[Dataset items]
━━━━━━━━━━

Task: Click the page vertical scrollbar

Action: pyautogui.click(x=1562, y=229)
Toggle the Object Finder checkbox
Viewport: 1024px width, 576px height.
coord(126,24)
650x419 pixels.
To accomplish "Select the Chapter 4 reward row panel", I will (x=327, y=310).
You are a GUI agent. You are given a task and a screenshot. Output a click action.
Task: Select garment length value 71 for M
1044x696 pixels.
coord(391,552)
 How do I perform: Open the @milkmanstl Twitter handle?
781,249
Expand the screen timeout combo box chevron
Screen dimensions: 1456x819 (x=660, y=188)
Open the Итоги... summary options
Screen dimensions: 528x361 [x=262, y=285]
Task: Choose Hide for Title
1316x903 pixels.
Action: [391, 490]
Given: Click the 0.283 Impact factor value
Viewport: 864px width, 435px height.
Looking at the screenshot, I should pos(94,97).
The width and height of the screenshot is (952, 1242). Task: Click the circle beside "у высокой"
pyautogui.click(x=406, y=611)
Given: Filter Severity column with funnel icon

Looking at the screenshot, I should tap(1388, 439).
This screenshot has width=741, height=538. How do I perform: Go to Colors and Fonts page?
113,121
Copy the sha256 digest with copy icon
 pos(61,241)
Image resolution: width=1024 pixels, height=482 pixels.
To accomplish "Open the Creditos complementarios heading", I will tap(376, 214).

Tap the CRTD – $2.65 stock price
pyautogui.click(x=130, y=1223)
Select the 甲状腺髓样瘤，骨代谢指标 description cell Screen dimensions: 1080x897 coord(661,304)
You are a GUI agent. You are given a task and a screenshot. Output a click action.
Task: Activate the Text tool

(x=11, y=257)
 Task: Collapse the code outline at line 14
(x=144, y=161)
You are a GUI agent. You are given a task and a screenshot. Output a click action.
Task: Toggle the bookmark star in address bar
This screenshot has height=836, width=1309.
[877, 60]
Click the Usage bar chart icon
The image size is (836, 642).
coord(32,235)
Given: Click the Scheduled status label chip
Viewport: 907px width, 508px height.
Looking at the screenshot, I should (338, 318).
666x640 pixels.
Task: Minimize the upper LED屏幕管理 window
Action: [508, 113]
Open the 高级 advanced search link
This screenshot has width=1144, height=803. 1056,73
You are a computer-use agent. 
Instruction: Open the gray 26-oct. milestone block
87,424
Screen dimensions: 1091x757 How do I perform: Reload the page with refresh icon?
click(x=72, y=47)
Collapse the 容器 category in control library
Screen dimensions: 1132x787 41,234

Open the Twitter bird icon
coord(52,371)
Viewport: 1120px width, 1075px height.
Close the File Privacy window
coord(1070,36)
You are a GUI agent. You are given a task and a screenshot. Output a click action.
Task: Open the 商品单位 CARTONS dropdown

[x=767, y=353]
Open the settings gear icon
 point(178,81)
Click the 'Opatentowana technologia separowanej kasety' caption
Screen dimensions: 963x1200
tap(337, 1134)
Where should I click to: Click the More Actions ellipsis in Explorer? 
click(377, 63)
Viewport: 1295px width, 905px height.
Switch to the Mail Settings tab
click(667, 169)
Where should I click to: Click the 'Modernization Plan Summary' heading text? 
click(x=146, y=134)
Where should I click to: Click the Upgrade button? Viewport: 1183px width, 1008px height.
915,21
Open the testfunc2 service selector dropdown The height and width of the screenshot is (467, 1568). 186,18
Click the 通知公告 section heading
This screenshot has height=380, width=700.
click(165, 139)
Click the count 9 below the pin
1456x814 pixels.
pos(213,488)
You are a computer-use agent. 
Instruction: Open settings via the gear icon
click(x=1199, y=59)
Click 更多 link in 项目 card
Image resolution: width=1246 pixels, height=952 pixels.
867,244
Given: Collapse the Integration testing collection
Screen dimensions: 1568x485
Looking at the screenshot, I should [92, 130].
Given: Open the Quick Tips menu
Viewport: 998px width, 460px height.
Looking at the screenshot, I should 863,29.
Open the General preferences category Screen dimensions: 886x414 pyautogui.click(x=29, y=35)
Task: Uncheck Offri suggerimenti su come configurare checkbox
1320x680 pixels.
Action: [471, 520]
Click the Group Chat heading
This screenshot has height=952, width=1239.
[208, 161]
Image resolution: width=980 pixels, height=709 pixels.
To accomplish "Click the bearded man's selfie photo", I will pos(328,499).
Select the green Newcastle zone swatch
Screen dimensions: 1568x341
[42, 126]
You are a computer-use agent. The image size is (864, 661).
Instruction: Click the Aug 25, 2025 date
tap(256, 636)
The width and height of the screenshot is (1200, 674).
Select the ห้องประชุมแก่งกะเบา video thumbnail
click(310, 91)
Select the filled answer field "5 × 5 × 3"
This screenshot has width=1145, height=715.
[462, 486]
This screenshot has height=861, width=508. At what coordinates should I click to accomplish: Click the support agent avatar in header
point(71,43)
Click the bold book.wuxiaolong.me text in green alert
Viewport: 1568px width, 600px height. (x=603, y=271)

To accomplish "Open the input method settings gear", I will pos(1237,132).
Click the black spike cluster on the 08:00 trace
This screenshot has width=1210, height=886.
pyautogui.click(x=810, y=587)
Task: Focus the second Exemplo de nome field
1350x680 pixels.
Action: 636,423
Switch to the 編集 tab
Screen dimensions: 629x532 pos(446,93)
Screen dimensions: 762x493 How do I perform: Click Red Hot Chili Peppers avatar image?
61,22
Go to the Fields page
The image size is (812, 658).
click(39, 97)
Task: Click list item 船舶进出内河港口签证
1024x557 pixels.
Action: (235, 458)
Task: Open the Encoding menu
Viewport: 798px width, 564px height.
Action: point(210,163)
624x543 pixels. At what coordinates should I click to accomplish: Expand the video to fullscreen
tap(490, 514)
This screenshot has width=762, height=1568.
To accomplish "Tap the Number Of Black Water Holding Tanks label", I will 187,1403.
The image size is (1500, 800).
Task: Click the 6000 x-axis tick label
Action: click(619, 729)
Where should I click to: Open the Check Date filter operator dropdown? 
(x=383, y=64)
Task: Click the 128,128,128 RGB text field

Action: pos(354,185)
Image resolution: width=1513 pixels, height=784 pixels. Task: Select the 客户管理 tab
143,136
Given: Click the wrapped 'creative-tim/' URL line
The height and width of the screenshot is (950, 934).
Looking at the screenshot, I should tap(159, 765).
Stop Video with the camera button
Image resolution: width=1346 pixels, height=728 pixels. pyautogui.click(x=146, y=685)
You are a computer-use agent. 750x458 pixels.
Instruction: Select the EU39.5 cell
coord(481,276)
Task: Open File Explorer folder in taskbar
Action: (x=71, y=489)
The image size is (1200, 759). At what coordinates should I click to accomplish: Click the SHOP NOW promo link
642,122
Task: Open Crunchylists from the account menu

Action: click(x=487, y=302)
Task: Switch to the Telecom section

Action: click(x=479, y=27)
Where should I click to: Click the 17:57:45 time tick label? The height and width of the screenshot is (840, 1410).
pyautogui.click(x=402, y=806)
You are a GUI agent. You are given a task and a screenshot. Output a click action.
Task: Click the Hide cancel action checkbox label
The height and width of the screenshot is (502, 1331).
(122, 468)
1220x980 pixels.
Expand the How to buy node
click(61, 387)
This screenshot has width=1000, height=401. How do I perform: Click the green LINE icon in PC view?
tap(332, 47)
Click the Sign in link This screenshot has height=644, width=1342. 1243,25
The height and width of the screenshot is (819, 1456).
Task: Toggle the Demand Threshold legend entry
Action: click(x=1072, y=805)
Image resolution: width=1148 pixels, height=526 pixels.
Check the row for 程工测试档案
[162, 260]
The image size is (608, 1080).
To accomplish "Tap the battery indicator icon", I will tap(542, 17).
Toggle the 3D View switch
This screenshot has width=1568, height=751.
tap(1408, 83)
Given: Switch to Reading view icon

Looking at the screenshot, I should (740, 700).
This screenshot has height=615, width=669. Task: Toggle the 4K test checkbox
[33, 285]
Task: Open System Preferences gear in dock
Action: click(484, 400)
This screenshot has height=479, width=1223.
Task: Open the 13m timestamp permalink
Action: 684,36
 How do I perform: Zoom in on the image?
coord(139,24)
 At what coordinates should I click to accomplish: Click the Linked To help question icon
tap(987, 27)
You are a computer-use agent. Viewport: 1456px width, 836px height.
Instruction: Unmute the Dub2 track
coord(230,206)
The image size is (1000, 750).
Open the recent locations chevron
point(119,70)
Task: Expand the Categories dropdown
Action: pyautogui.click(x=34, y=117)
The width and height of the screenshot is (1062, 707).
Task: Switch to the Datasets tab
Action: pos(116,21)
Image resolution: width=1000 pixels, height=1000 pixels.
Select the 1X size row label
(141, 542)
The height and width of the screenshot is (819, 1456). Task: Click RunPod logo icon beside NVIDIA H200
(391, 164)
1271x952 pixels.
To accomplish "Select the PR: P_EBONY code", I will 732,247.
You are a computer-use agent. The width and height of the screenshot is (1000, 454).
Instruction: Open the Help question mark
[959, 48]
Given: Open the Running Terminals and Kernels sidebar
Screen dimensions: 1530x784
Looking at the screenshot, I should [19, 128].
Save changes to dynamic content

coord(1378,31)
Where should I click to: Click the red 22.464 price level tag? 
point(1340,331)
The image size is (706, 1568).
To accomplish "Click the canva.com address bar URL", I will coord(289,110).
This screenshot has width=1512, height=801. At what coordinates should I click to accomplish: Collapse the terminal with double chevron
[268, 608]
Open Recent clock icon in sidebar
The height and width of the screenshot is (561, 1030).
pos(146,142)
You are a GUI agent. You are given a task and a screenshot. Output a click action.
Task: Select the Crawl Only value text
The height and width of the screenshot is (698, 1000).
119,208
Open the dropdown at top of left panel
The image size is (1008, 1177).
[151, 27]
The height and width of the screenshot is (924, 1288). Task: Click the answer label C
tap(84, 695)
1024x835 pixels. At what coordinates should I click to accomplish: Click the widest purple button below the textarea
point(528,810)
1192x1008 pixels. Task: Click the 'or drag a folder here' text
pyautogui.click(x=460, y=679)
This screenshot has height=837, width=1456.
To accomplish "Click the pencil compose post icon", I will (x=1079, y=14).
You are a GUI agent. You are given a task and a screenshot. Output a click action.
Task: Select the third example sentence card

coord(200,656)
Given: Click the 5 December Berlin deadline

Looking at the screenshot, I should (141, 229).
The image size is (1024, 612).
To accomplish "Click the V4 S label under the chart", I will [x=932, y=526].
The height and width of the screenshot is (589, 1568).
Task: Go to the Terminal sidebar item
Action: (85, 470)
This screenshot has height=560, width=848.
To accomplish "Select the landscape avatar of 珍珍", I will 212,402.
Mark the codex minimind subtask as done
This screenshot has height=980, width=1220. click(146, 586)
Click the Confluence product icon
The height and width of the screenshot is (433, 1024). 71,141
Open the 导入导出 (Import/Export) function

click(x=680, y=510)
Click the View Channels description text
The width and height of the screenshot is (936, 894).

━━━━━━━━━━

Return the lines from the one containing "The image size is (1200, 759)." through the one containing "Action: click(x=479, y=27)", inclusive, exactly as they appear.

The image size is (1200, 759). At what coordinates should I click to accomplish: Click the SHOP NOW promo link
642,122
Task: Open Crunchylists from the account menu

Action: click(x=487, y=302)
Task: Switch to the Telecom section

Action: click(x=479, y=27)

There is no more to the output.